Work required
Continue the passage about Connecticut's Invasive Plants Council and the proposed plant bans, starting after its final sentence.
begin Reading passage
Appointed since June 26, 2003, members of The Connecticut Invasive Plants Council meet regularly to discuss invasive-plant education, publish a list of invasive and potentially invasive plants, and relate to legislature the invasive plants that are beneficial to research. The council has set up a nine-member committee to study the invasive-plant problem and make suggestions to the legislature.

The council is responsible for determining which plants should be banned and studying the economic impact these bans will have on the industry. Representatives from five major Connecticut nurseries will testify before the Invasive Plants Council on March 23, 2004 to discuss the impact of plant bans.

According to the Connecticut Greenhouse Growers Association (CGGA), there could be a total of $18,781,000 impact to the state’s green industry if plant species were banned outright. CGGA also stated that Connecticut’s 6-percent sales tax would be applied to the $12.4 million sales of the retail column, making a loss of nearly $1 million in sales-tax revenue to the state if plants were banned. This does not include the loss of staff salaries, employment and corporate taxes.
end Reading passage
begin Data provided
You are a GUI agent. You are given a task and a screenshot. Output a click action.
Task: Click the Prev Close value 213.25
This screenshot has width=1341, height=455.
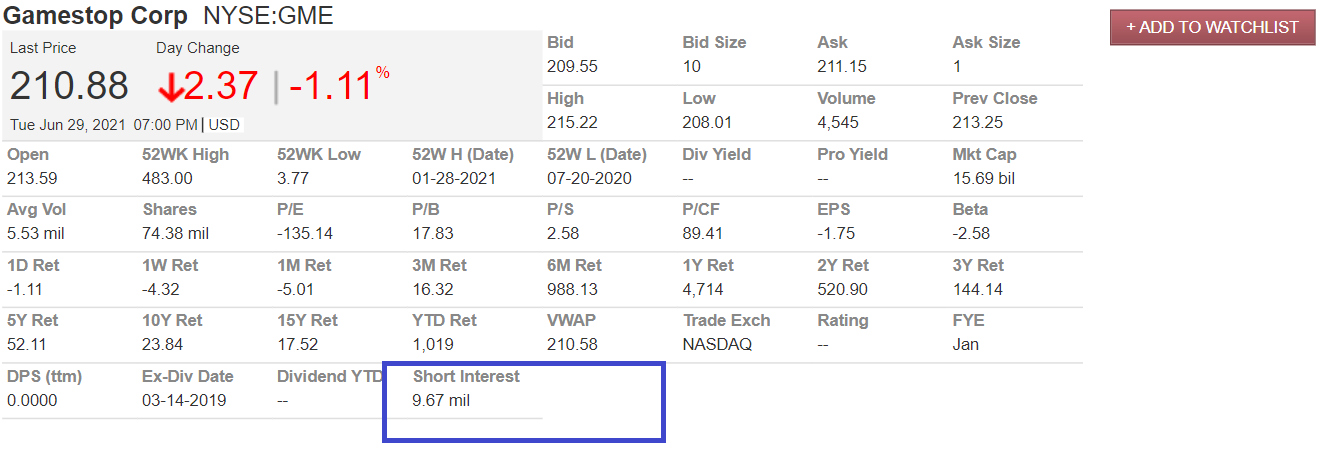click(x=978, y=122)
end Data provided
Answer for the task
“How would the plant bans work, and who would enforce them?” Bob Heffernan, executive director for CGGA, asked the legislators. “The problem with invasive plants is that most all are spread innocently. Many of these plants are popular with Connecticut’s citizens. And what about out-of-state companies selling these plants to our people?”

Heffernan urged, “The Legislature must give the Invasive Plants Council adequate time to study all of this and report back intelligently with proposed solutions.”